Can you turn the material into a numbered list, starting at the line that has "Select current page 1 in pagination" and stopping after the line that has "(x=1220, y=72)"? Drop any blank lines and leave the pictures out.
-- begin Source material --
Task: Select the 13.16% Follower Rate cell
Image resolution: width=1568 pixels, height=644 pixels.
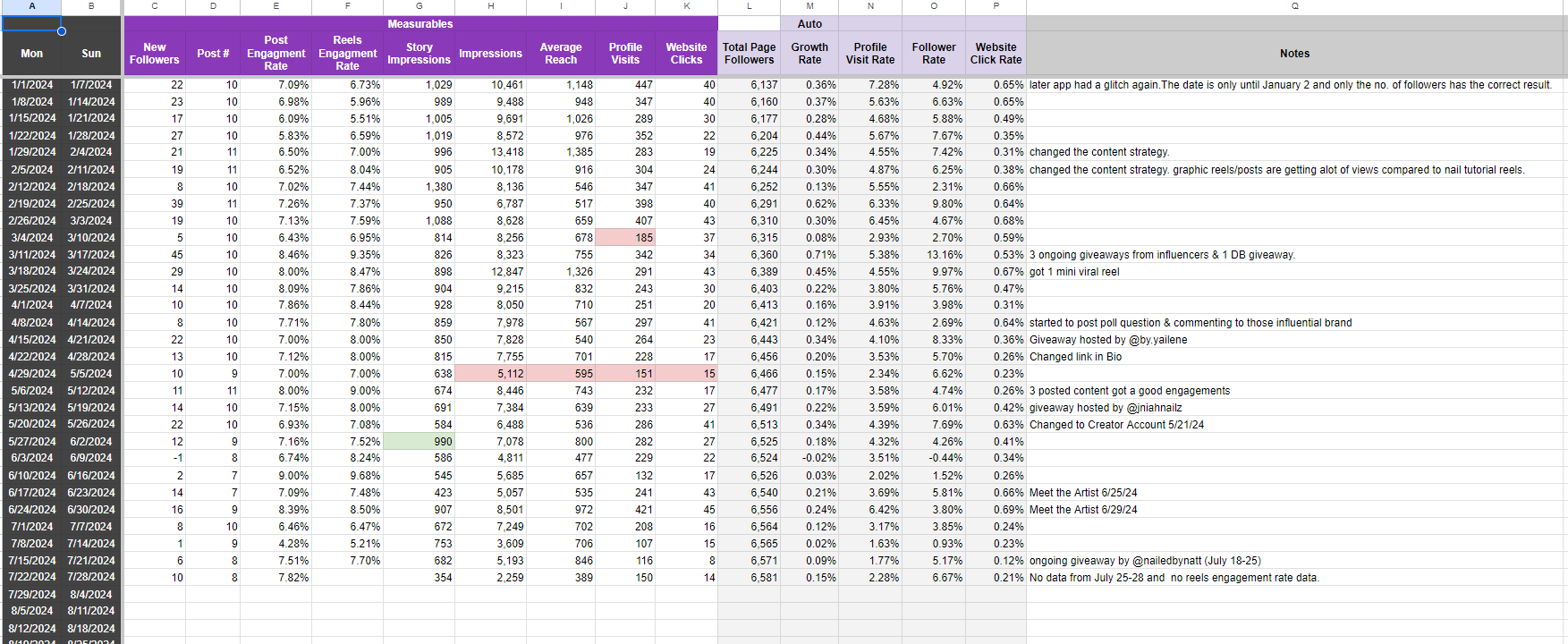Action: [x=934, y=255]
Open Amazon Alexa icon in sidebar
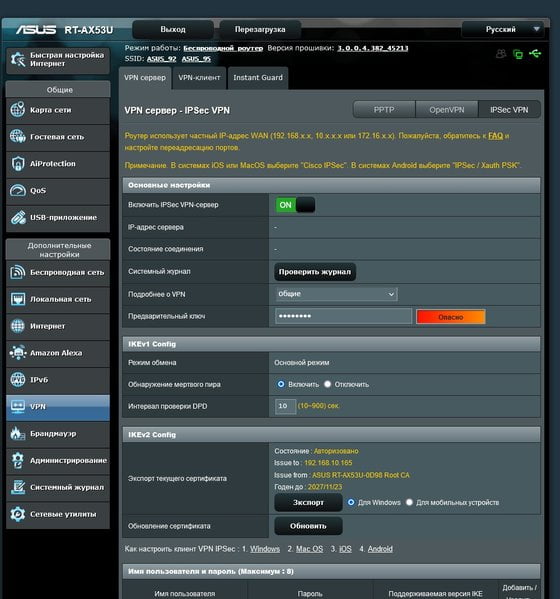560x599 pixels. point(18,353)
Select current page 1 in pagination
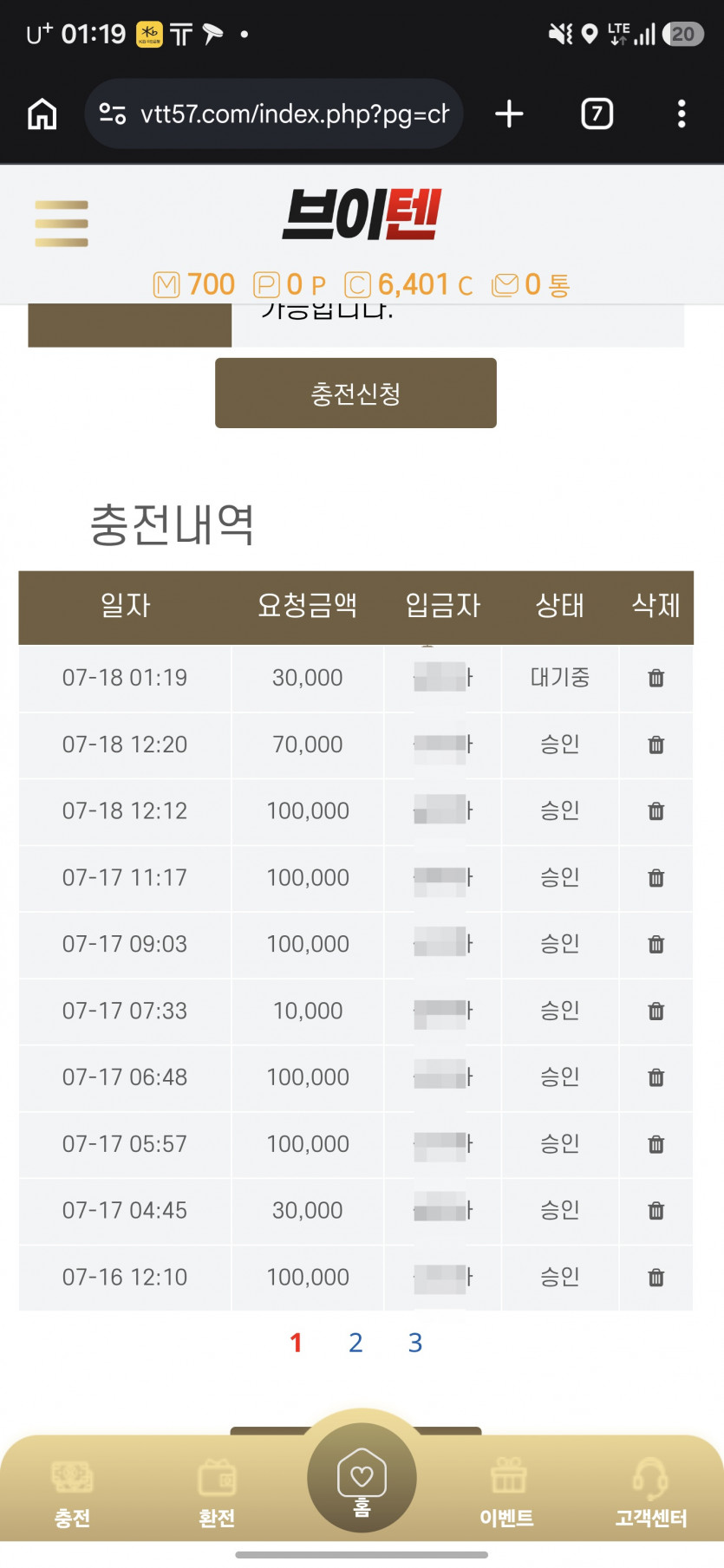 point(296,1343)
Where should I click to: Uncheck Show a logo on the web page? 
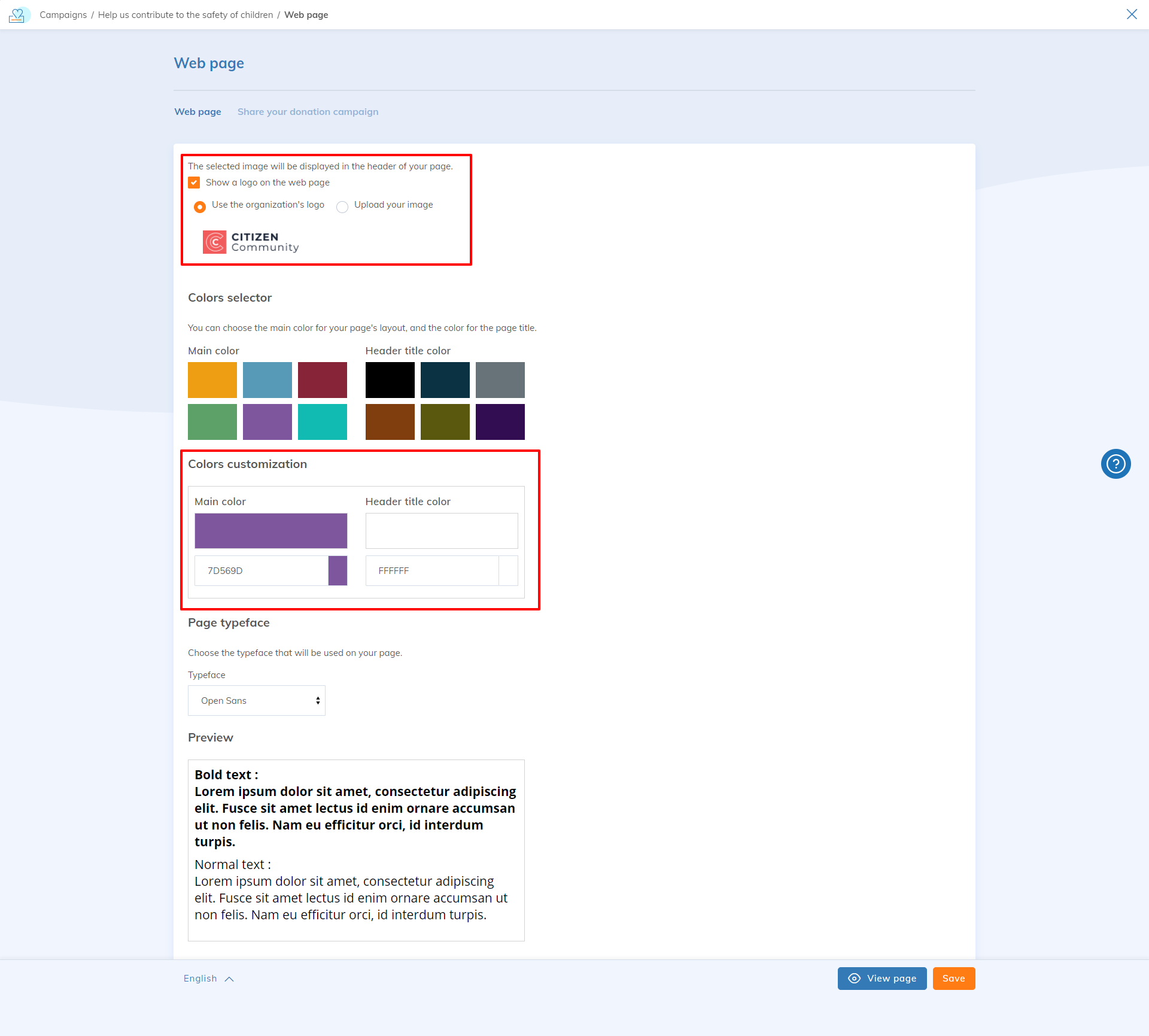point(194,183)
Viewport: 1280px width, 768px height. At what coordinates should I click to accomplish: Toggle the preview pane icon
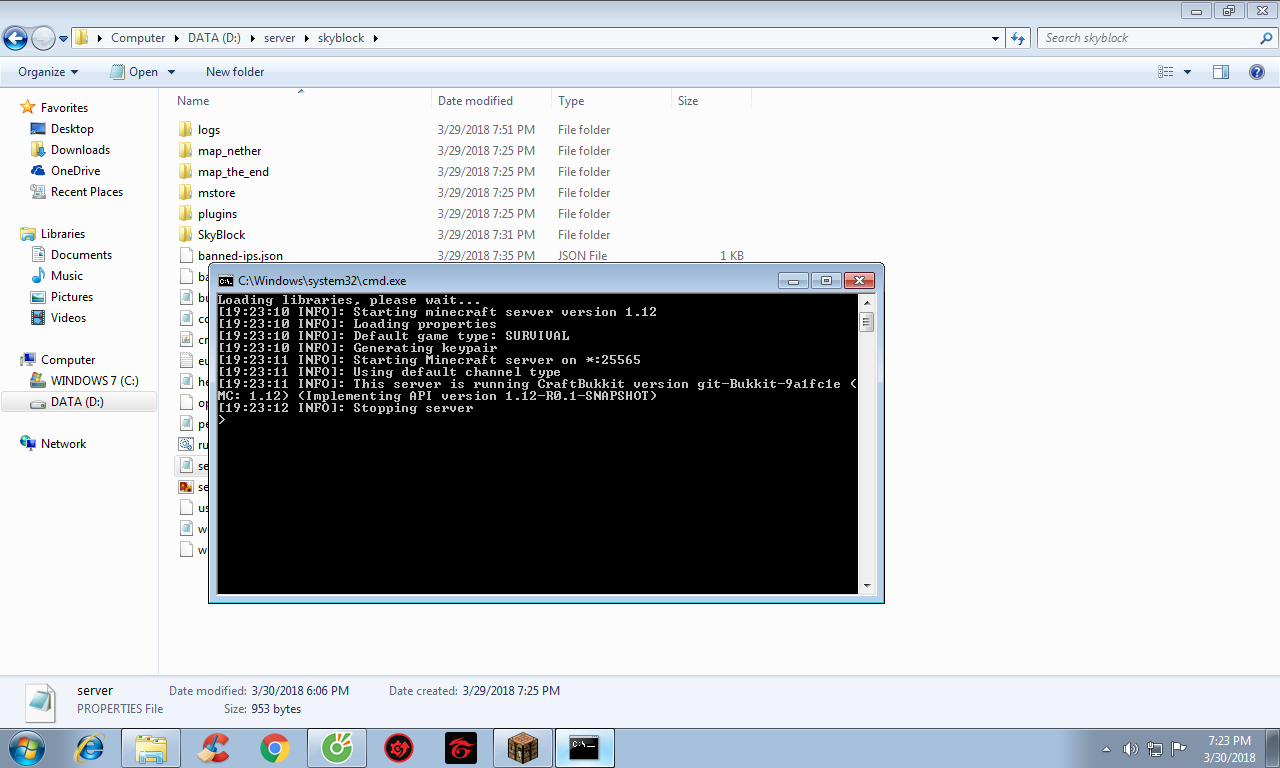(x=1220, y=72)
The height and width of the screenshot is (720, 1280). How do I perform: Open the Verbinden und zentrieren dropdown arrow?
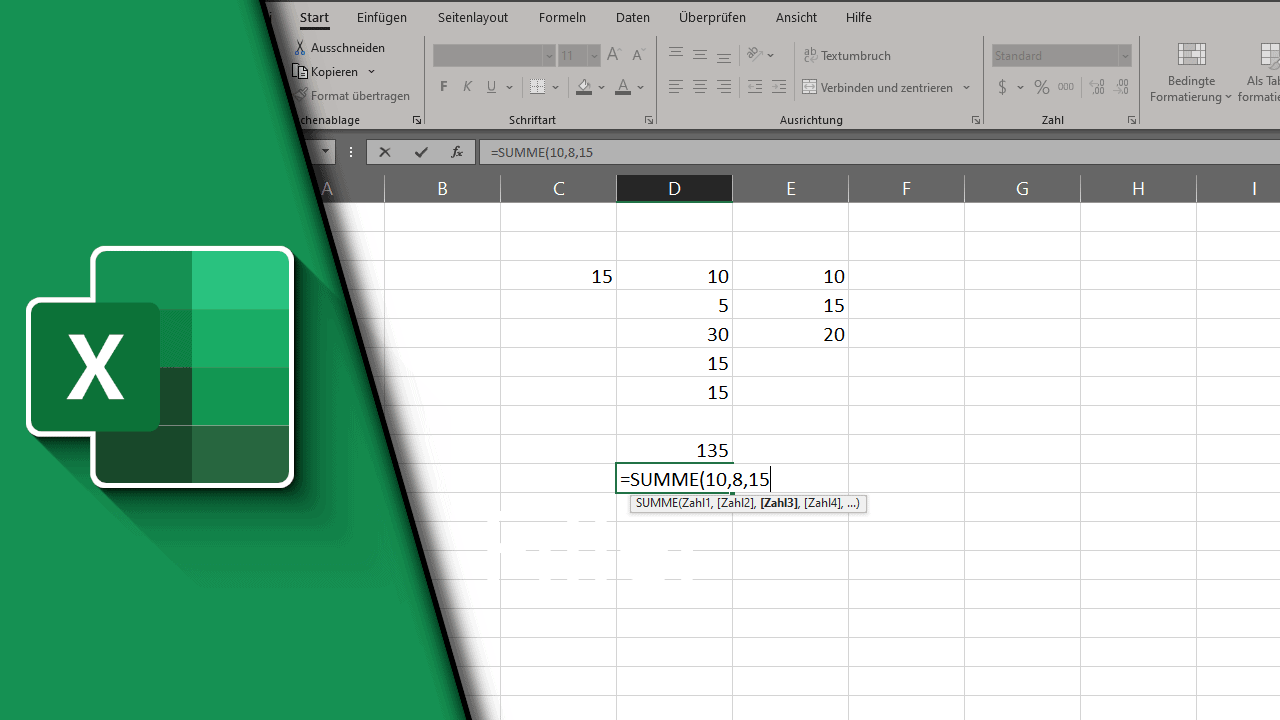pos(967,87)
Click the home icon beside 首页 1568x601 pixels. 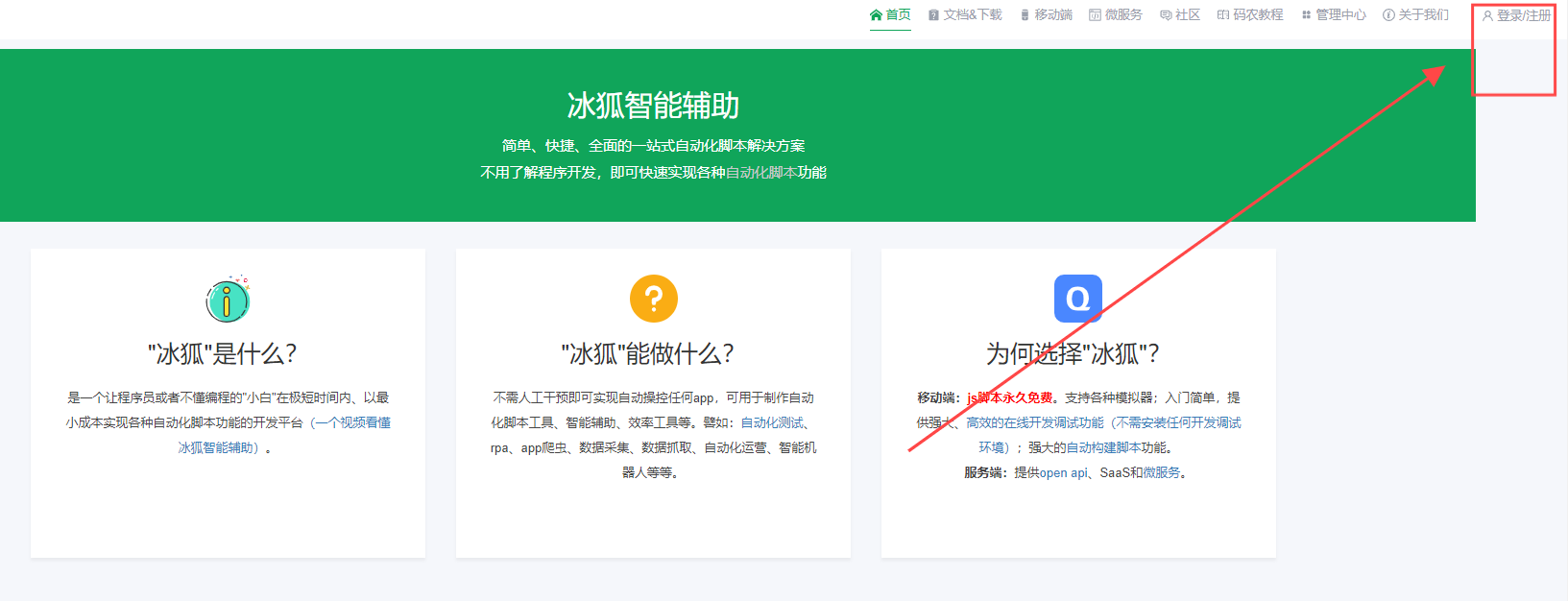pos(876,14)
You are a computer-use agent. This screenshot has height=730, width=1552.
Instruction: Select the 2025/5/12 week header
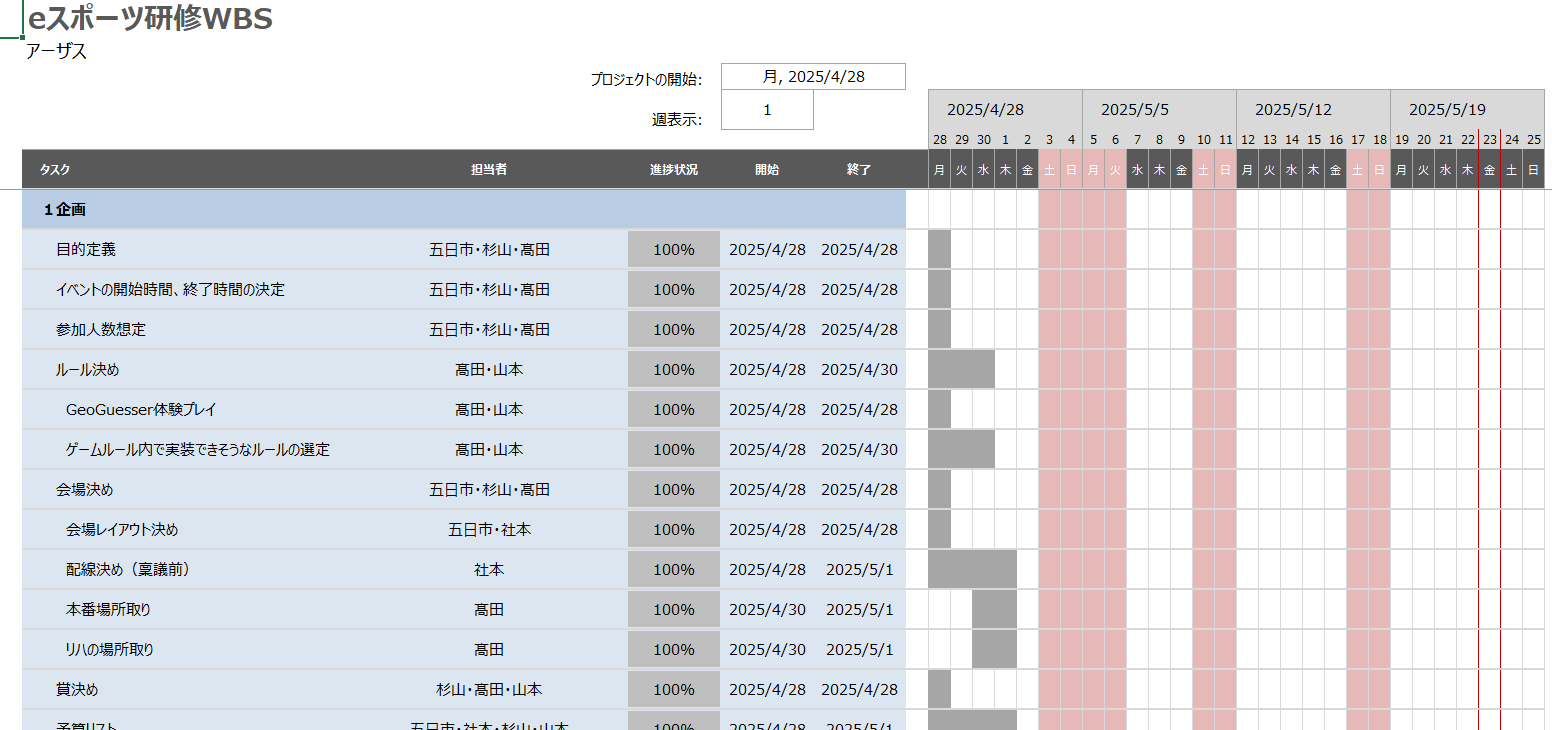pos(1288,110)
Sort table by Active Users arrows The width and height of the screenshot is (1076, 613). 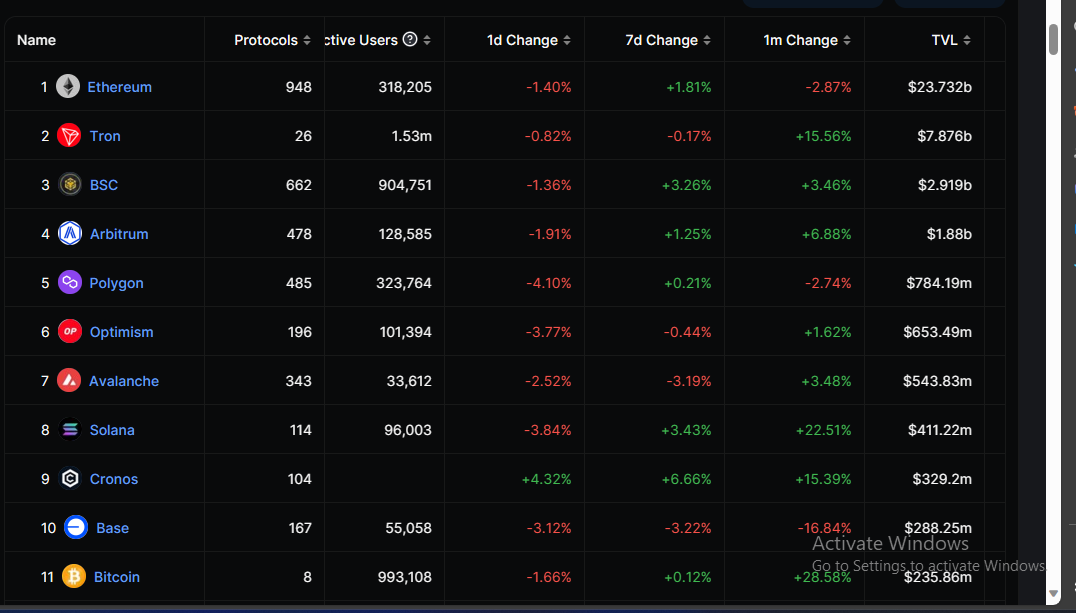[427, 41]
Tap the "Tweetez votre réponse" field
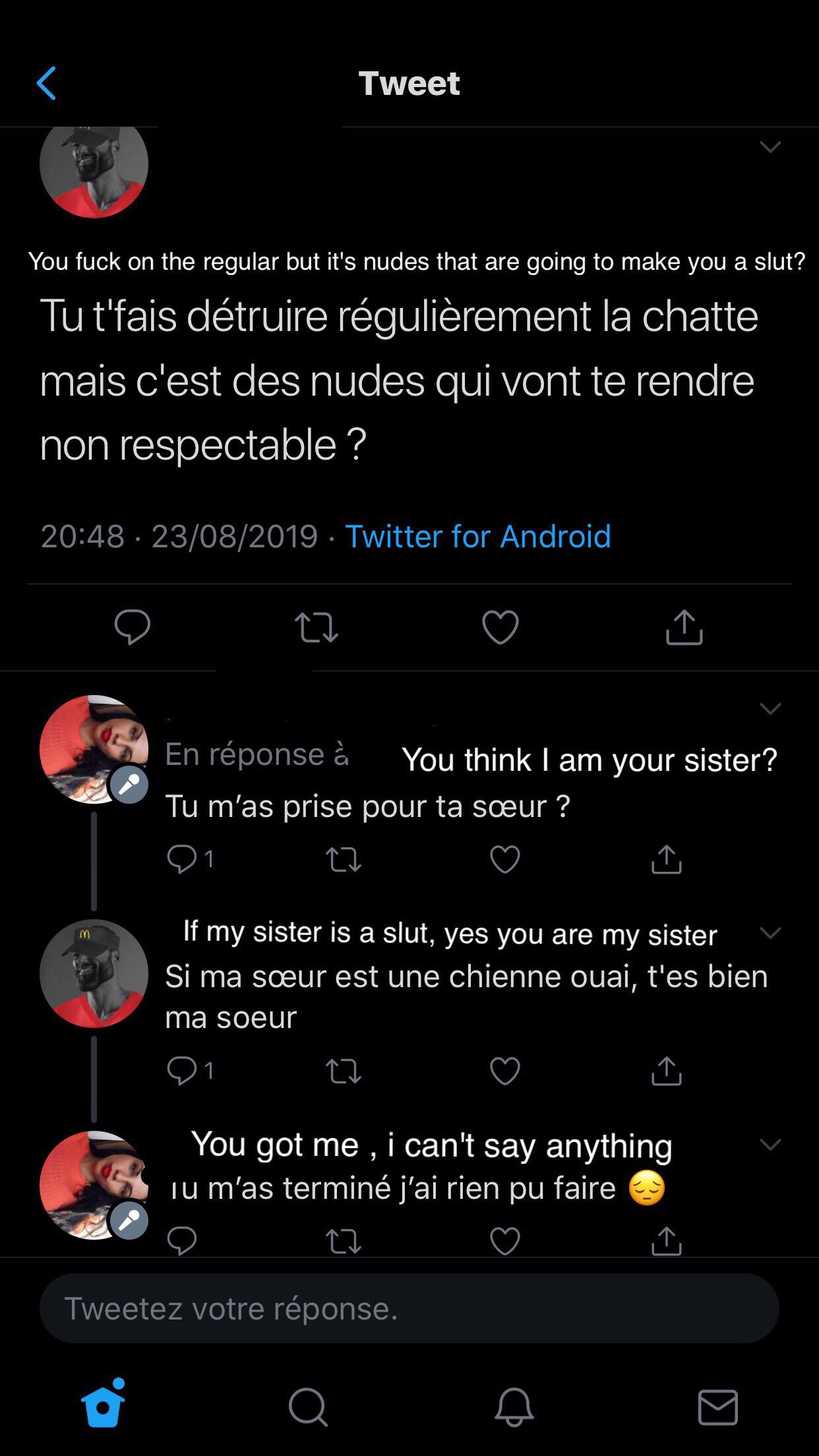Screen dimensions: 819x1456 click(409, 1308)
-- end Source material --
- _Answer to this task_
1. Select current page 1 in pagination
2.  point(296,1343)
3. Where should I click to: Uncheck Show a logo on the web page? 
4. point(194,183)
5. Viewport: 1280px width, 768px height. At what coordinates should I click to accomplish: Toggle the preview pane icon
6. (x=1220, y=72)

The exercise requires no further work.